Considering the low penetration of insurance (3.7 percent of the GDP) in India, marquee investment firms are now eager to invest in the sector.
The Insurance Regulatory and Development Authority of India (IRDAI), had, in 2018, allowed private equity and venture capital firms to become insurance company promoters on the condition of a minimum lock-in period of five years in investee insurers.
With the PSB Reforms Agenda in place, it is likely that several PSBs will have to pare down their stake in insurance joint ventures in the next 10-18 months. While a few private equity players have expressed interest, they are not willing to give an assurance to stay invested for more than 3-4 years.
Bank consolidation to set the ball rolling for new deals
In August 2019, Finance Minister Nirmala Sitharaman announced the merger of 10 PSBs -- Punjab National Bank (PNB), Oriental Bank of Commerce (OBC) and United Bank of India; Union Bank, Andhra Bank and Corporation Bank; Canara Bank and Syndicate Bank; Indian Bank and Allahabad Bank; under four separate entities. This has come into effect from April 1, 2020.

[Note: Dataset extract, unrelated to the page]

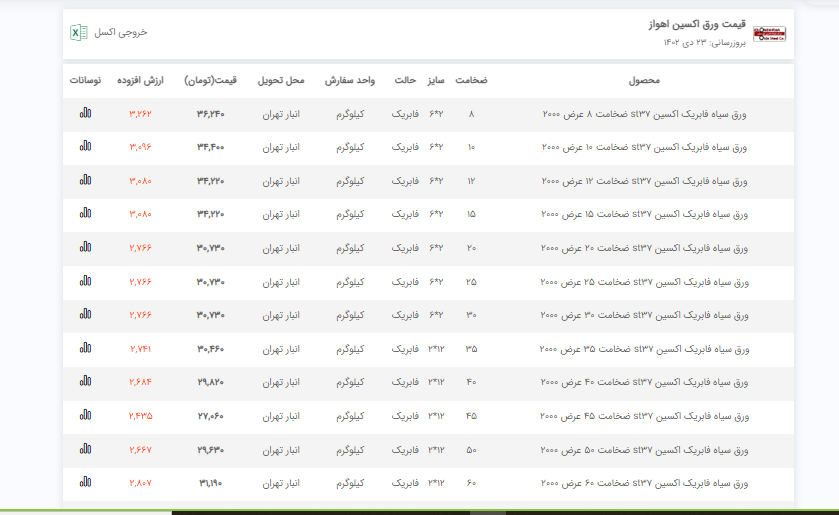
Task: Open fluctuation chart icon for thickness 20 row
Action: pos(85,248)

PSBs which have stakes in two life insurers have to bring them down over the next 10-12 months.
OBC, PNB, Canara Bank, Union Bank and Andhra Bank are promoters in life insurance companies. OBC and Canara Bank are promoters in Canara HSBC OBC Life Insurance, PNB is a promoter in PNB MetLife Insurance, Union Bank is a promoter in Star Union Dai-ichi Life, and Andhra Bank is a promoter in IndiaFirst Life Insurance.

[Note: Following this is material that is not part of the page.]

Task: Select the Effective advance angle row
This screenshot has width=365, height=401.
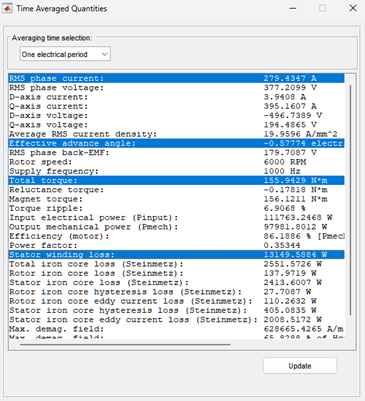Action: click(x=176, y=143)
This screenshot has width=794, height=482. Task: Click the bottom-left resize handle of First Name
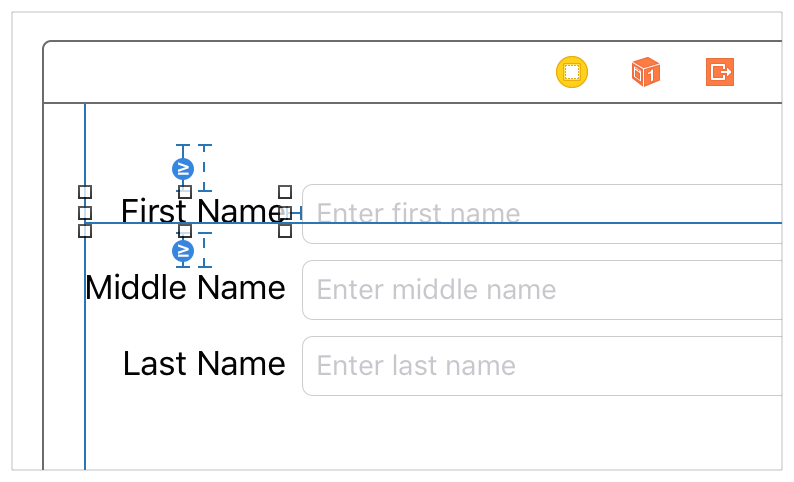pos(85,231)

Union Bank has said that it will reduce the stake of Andhra Bank, which has now been merged with itself, in IndiaFirst Life Insurance to below 10 percent.
A similar decision to reduce stake in Canara HSBC OBC Life Insurance by PNB (which now owns OBC’s 23 percent stake) will be taken. PNB already holds 30 percent stake in PNB MetLife. It is likely that this transaction will be completed in FY21.

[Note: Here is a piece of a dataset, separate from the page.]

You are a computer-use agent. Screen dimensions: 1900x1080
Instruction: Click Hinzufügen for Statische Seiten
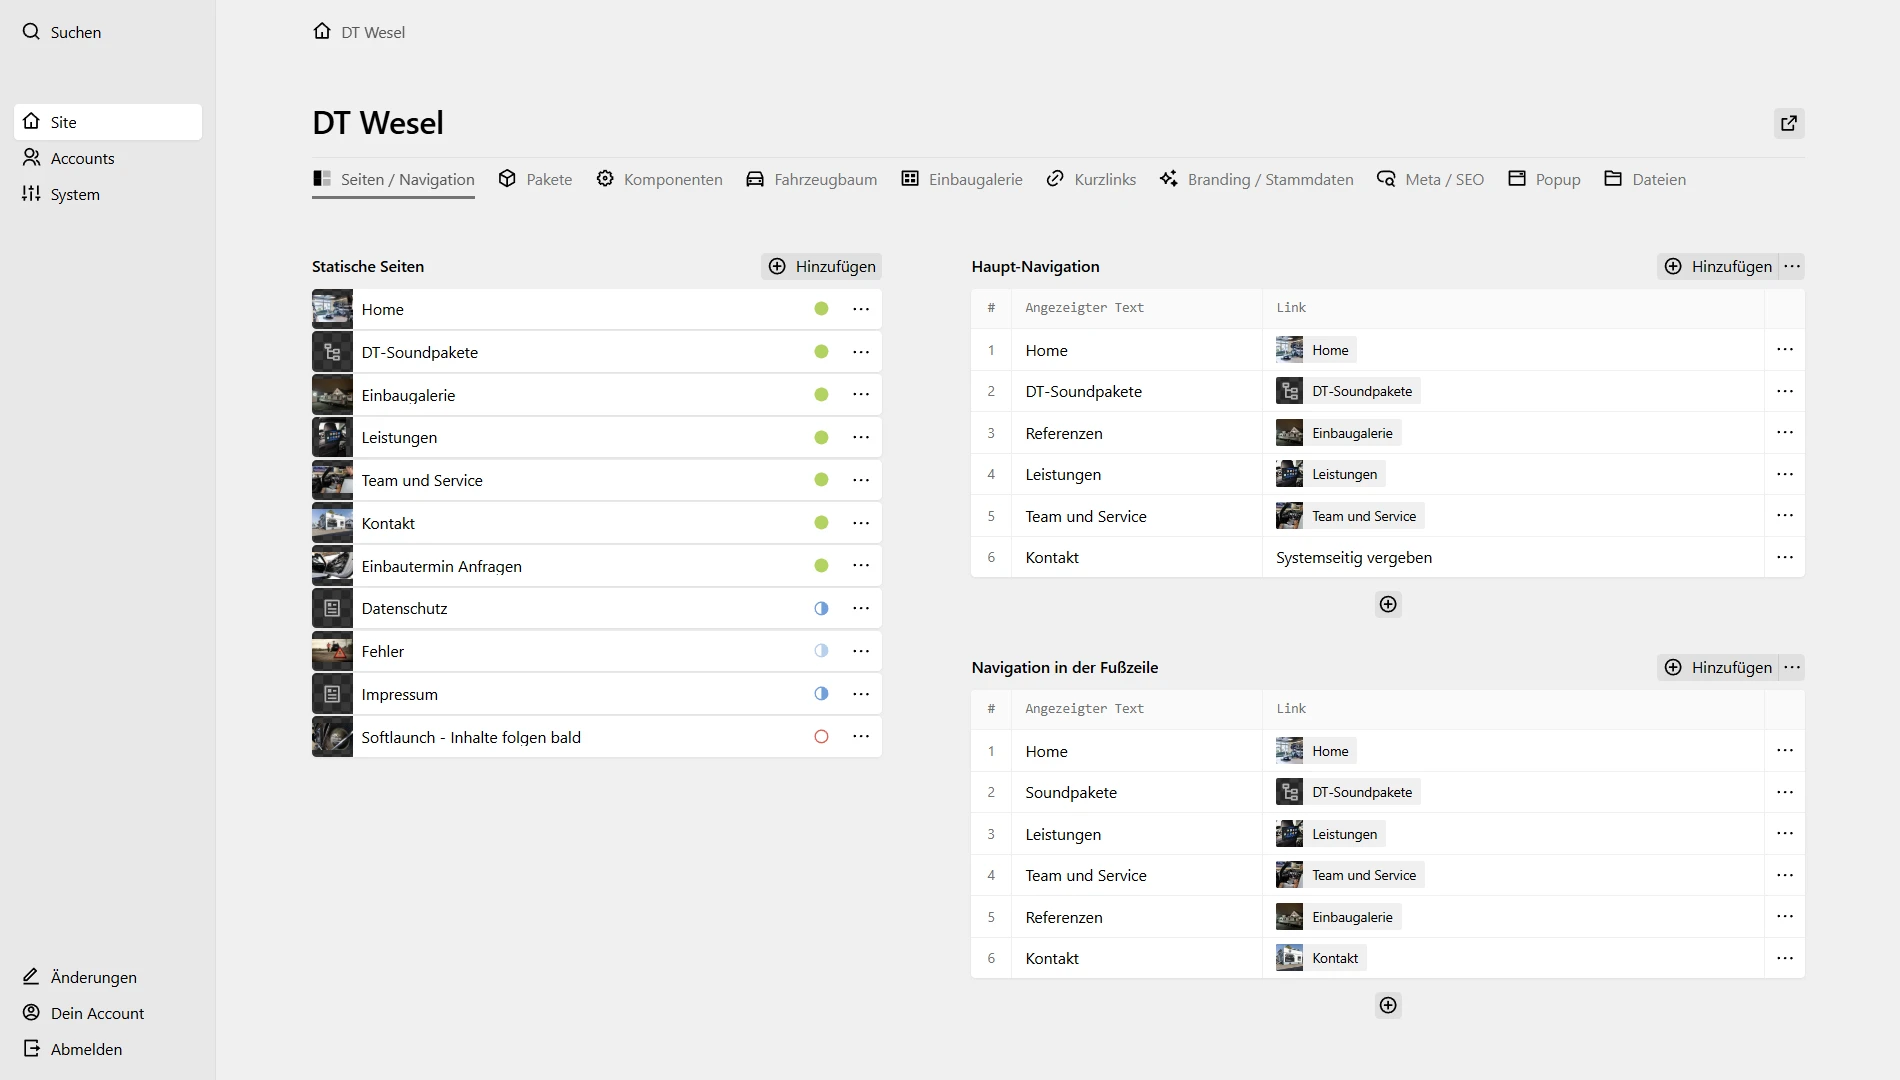coord(822,266)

Investment bankers told Moneycontrol that banks don’t want to sell at a lower-than-premium valuation while PE/VC players are quoting at least 20-25 percent lower.
“Even regular stake sale deals initiated after PSB mergers are getting stuck. Investors seem to be using the ‘COVID clause’ to seek deep discounts. Banks, of course, are not agreeing to this idea,” said a consultant.He added that by Q3FY21, if the lockdown is completely lifted ahead of the festive season, PE/VC investors could rethink the deal price. However, banks mandated to sell stakes to comply with regulations, will have to accept a lower price, he said.